Trecho do documento
——————————
ISIDORO DA SILVA LEITE

Chefe da Divisão

Entretanto, tal entendimento diverge da jurisprudência firmada pelos nossos tribunais superiores. Vejamos:

NATUREZA INDENIZATÓRIA AUXÍLIO-DOENÇA NOS PRIMEIROS 15 DIAS DE AFASTAMENTO. AVISO-PRÉVIO INDENIZADO, AUXÍLIO-CRECHE. ABONO DE FÉRIAS. TERÇO DE FÉRIAS INDENIZADAS.

O disposto no artigo 3º da LC nº 118/2005 se aplica tão-somente às ações ajuizadas a partir de 09 de junho de 2005, já que não pode ser considerado interpretativo, mas, ao contrário, vai de encontro à construção jurisprudencial pacífica sobre o tema da prescrição havida até a publicação desse normativo.
——————————
Dados fornecidos
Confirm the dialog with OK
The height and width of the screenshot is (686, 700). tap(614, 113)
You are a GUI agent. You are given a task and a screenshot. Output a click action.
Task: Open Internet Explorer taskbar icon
——————————
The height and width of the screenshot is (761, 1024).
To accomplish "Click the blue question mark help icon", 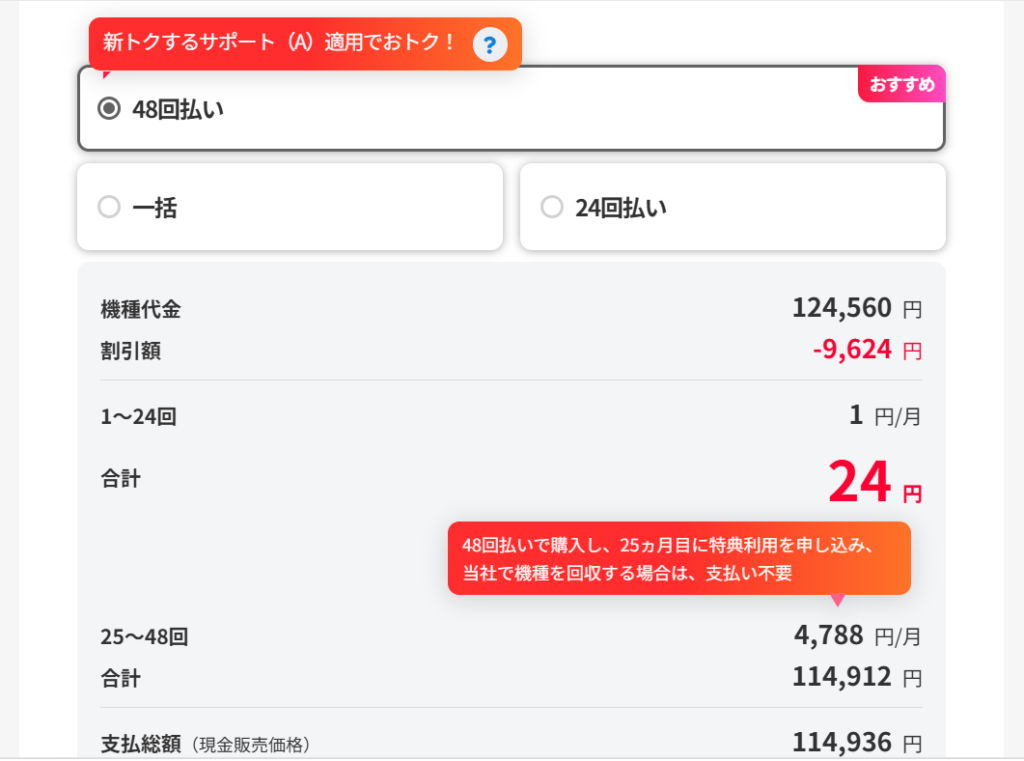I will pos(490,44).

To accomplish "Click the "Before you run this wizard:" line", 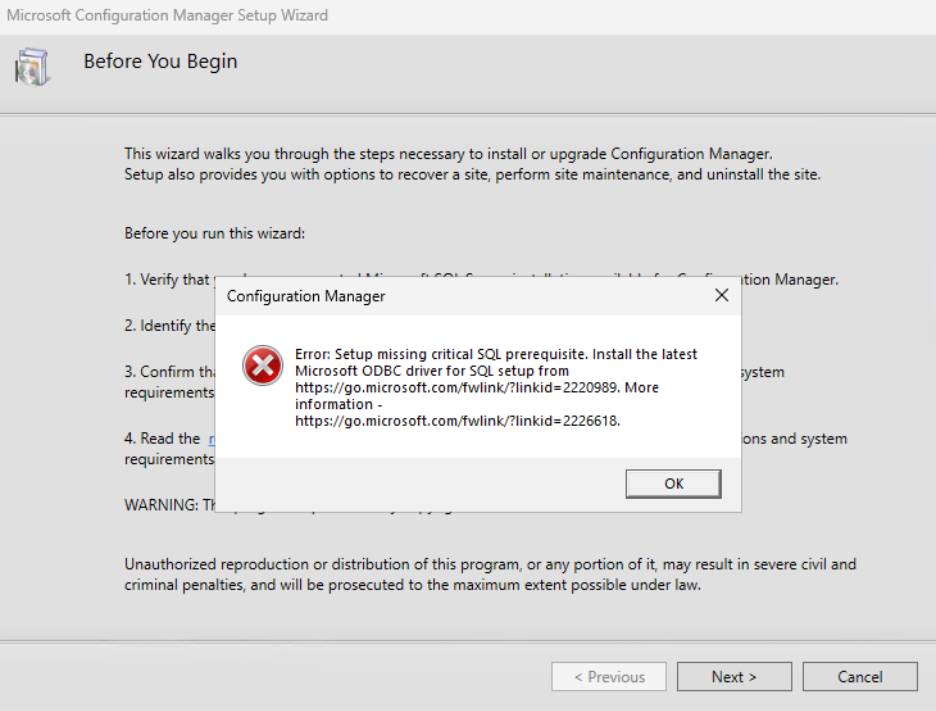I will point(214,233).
——————————
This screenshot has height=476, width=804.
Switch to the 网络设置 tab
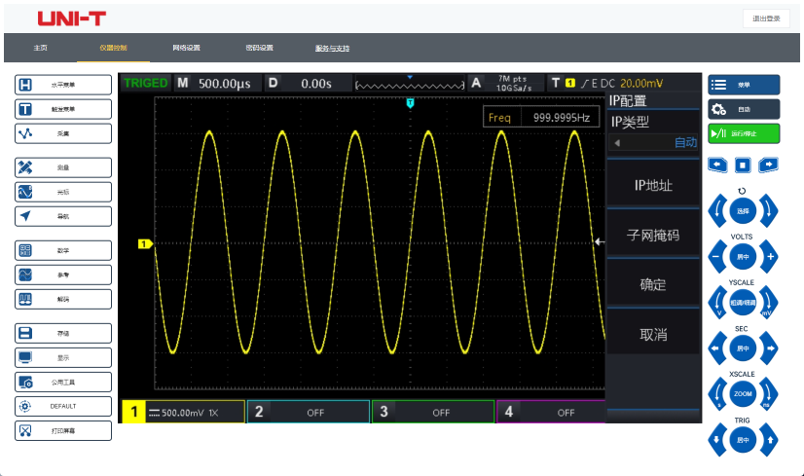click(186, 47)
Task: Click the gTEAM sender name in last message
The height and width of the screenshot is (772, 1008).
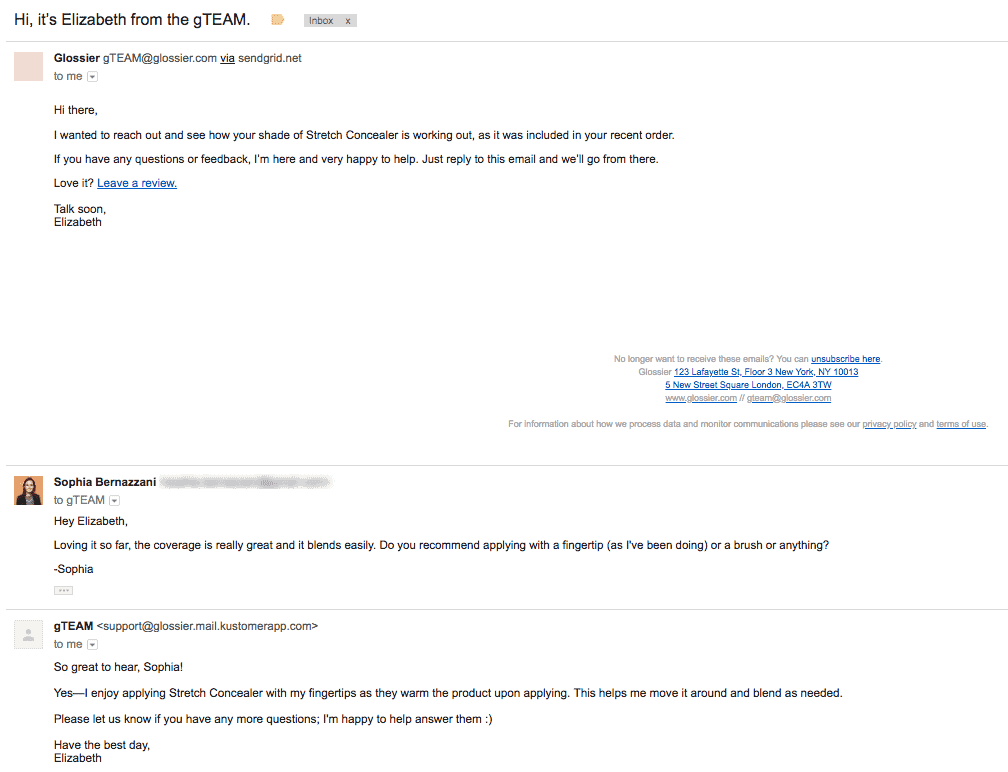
——————————
Tarefas a realizar
• a. Segundo o trecho do documento, a partir de que data o artigo 3º da LC nº 118/2005 se aplica às ações ajuizadas?
• b. Reescreva a parte do trecho do documento que começa nas palavras "Entretanto, tal entendimento" e termina após "publicação desse normativo.". Troque "prescrição" por "decadência".
Os itens não interferem em nenhuma das tarefas.

Respostas das tarefas
• a. A partir de 09 de junho de 2005.

• b.
Entretanto, tal entendimento diverge da jurisprudência firmada pelos nossos tribunais superiores. Vejamos:

NATUREZA INDENIZATÓRIA AUXÍLIO-DOENÇA NOS PRIMEIROS 15 DIAS DE AFASTAMENTO. AVISO-PRÉVIO INDENIZADO, AUXÍLIO-CRECHE. ABONO DE FÉRIAS. TERÇO DE FÉRIAS INDENIZADAS.

O disposto no artigo 3º da LC nº 118/2005 se aplica tão-somente às ações ajuizadas a partir de 09 de junho de 2005, já que não pode ser considerado interpretativo, mas, ao contrário, vai de encontro à construção jurisprudencial pacífica sobre o tema da decadência havida até a publicação desse normativo.